• [TASK PROMPT]: Only reproduce the lines from the line containing "The width and height of the screenshot is (1024, 749)." onward, exactly, through the final line of the data below.

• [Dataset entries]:
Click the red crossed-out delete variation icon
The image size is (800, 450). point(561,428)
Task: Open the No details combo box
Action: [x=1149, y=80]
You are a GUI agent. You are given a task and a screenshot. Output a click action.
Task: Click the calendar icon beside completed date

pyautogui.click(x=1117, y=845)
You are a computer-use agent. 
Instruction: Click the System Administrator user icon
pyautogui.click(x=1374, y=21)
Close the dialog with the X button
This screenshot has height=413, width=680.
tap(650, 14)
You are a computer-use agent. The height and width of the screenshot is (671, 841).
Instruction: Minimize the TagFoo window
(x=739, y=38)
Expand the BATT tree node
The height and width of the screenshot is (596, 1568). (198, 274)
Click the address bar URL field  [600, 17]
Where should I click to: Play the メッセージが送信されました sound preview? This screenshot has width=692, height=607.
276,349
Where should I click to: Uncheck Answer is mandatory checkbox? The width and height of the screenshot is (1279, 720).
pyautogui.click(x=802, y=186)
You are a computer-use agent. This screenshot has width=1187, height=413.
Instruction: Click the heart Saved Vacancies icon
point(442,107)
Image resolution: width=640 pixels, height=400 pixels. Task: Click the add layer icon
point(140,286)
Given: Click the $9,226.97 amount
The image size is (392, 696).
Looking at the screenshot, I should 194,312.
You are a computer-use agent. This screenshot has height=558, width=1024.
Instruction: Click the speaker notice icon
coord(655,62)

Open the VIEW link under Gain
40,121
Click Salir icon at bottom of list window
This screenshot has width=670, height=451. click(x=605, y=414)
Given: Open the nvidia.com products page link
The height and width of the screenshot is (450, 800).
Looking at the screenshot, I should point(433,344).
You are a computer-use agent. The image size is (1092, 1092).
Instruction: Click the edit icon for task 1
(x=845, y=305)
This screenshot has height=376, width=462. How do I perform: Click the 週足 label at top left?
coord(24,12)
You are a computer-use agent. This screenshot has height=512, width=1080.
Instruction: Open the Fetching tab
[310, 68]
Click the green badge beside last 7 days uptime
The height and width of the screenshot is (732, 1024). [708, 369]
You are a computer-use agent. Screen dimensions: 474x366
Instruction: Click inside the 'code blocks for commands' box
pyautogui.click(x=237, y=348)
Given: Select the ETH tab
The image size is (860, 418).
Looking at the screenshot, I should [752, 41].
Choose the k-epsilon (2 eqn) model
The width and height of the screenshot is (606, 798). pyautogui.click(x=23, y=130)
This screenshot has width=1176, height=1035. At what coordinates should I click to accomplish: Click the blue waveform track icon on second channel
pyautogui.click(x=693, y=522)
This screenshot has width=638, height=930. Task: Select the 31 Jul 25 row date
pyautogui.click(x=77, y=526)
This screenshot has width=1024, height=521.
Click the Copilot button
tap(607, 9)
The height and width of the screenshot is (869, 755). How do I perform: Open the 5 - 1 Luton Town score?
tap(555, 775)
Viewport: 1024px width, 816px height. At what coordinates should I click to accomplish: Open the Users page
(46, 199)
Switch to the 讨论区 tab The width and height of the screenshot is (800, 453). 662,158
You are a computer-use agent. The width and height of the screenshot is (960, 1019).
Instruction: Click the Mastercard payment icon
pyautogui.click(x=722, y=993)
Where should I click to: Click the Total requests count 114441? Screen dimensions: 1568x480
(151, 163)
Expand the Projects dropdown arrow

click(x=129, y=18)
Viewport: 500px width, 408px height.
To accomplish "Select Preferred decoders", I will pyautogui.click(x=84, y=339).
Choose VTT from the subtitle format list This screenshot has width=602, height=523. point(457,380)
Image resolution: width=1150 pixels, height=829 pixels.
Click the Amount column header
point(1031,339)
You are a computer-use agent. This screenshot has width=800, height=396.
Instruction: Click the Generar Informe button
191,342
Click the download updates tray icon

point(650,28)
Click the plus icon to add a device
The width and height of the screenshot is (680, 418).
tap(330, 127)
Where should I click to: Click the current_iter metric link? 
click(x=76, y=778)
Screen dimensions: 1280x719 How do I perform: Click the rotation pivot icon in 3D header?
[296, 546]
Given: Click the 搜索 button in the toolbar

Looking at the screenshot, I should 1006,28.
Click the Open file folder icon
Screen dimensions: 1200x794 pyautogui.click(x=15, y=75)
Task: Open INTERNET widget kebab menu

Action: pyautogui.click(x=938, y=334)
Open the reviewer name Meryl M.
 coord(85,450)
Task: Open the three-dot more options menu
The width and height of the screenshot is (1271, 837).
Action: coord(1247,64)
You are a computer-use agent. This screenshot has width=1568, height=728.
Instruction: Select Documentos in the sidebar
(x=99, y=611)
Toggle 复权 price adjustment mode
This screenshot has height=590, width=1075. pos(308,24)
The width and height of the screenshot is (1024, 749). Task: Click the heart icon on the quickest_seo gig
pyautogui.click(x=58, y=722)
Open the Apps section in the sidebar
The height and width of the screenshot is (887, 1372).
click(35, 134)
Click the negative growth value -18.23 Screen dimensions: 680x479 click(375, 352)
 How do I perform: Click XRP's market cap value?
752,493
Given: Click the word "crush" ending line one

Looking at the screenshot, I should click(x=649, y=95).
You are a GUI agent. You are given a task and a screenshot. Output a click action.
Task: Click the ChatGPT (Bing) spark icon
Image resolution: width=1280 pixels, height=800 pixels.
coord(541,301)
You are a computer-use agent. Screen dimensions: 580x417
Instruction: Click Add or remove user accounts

• [WRITTEN ANSWER]:
The width and height of the screenshot is (1024, 749). Task: Click the heart icon on the quickest_seo gig
pyautogui.click(x=58, y=722)
Open the Apps section in the sidebar
The height and width of the screenshot is (887, 1372).
click(35, 134)
Click the negative growth value -18.23 Screen dimensions: 680x479 click(375, 352)
 How do I perform: Click XRP's market cap value?
752,493
Given: Click the word "crush" ending line one

Looking at the screenshot, I should click(x=649, y=95).
You are a GUI agent. You are given a task and a screenshot. Output a click action.
Task: Click the ChatGPT (Bing) spark icon
Image resolution: width=1280 pixels, height=800 pixels.
coord(541,301)
You are a computer-use agent. Screen dimensions: 580x417
Instruction: Click Add or remove user accounts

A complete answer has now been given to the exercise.